After a few days of skiing the temperatures have rocketed again, so rather than ski in porridge-like snow, we opted to take in history and art, with liberal quantities of coffee to help us on our way.

Back in 1869 railways from the east and west met on a desolate piece of land more than 4000ft above sea level. There, at Promontory Summit, the rails were ceremonially joined with golden spikes, which were then whisked away for safe keeping before someone nicked them. The meeting of the tracks and the magnificent trains that rode them is commemorated with a re-enactment and replica engines at the national park, there’s cheering and merriment, with cake and sodapops. But not today. Today there was nothing, no engines, no crowds, nothing, just tumbleweed skittering across the miles of wilderness. Two hours driving for this. And they didn’t even have a cafe or a vending machine selling Twinkies.

After the coffee incident, this did not bode well for our next stop, the 1500ft-long Spiral Jetty, just 16 miles from Promontory at the edge of the Great Salt Lake. We’d come this far, we weren’t going back, even though the road turned from tarmac to gravel then to hard mud. Fortunately we have a car which will go anywhere, it’s a rental.

The miles just juddered by. Travelling at what seemed like 20mph, we were able to appreciate the features and attractions of each individual mile. For me mile 14 was the highlight, there was a slight kink in the road which temporarily changed the viewing aspect. For Noel it was mile 11 where we followed a cow who seemed to think he owned the road. How we laughed.

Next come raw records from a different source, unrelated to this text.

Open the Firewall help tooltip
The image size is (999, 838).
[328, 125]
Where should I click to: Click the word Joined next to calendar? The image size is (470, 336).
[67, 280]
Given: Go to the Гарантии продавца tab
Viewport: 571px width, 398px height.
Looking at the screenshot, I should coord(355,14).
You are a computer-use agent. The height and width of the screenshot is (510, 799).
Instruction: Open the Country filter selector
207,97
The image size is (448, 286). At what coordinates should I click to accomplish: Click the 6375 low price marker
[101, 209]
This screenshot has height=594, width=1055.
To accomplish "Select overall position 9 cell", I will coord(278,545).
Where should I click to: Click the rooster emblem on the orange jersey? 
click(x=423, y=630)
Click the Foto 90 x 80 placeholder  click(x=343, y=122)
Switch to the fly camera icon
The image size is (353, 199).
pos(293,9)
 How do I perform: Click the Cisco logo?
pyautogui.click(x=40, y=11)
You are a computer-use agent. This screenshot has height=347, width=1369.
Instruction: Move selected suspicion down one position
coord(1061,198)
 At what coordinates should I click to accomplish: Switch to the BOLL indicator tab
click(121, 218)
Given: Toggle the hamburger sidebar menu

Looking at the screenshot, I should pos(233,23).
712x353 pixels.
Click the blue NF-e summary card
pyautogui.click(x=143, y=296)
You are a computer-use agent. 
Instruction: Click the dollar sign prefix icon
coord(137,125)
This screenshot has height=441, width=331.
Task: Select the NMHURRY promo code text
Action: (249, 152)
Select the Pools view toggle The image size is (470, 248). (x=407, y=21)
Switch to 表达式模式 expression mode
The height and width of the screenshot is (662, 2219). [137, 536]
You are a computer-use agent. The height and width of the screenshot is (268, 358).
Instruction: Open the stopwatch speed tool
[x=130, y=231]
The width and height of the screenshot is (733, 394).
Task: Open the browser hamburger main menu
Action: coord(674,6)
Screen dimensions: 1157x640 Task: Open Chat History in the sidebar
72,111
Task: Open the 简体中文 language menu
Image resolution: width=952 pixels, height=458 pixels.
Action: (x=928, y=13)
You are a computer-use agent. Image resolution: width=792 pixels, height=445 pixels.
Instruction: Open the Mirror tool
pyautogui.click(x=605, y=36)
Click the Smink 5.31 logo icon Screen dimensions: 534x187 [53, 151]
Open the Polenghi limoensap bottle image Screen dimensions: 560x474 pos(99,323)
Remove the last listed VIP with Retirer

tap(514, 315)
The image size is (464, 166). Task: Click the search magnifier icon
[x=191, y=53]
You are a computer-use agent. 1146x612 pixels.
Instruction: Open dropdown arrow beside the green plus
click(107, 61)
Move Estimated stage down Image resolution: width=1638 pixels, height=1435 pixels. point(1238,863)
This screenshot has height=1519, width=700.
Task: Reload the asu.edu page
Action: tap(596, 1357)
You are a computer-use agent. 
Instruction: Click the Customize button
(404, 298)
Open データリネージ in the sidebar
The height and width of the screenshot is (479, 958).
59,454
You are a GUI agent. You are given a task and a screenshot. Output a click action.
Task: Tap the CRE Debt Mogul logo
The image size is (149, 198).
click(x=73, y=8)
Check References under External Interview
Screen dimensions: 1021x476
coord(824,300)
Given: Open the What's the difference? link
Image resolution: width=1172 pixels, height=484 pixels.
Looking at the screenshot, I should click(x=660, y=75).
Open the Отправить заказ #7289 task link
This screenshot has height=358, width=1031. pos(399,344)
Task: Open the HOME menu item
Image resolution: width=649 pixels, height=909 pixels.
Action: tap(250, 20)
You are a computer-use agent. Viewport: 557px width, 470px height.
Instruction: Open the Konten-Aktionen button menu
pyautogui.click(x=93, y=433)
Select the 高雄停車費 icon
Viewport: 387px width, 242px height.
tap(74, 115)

At the end we were rewarded with a fabulous view of the Great Salt Lake, some sticky-up timber and the stench of salty mud. Not a spiral in sight. Another couple who’d arrived before us said the sculpture was now submerged, but if we closed our eyes, we could see it in our imaginations. By this point, we were imagining a transporter which would take us back to Salt Lake City where the roads have multiple carriageways and the coffee is good. I pointed my camera in what seemed like the right direction and just hoped, trusting post-processing to reveal at least something spiral-shaped.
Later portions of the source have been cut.